#### Records to use
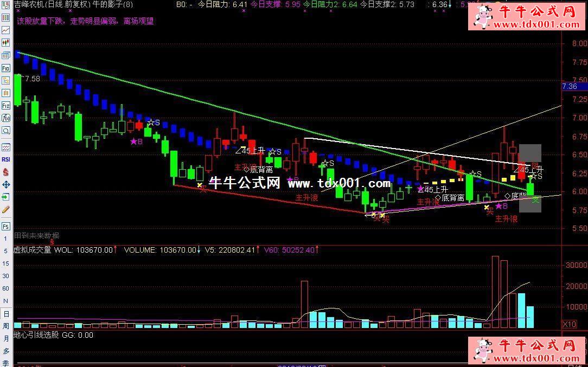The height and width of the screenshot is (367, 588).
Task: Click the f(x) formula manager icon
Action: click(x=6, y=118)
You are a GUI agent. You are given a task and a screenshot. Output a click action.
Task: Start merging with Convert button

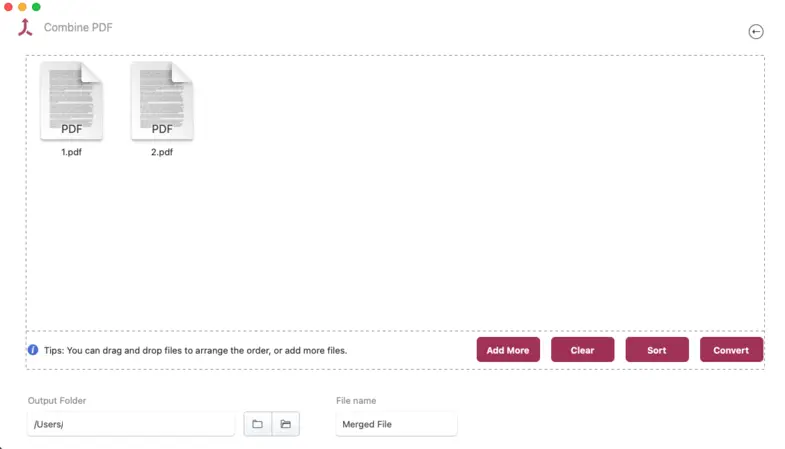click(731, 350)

#### Task requirements
A word-for-word copy is required of the lines above from the line with "You are a GUI" through the last line of the data; no other lines and no pictures belong in it.

#### Exercise answer
You are a GUI agent. You are given a task and a screenshot. Output a click action.
Task: Start merging with Convert button

click(731, 350)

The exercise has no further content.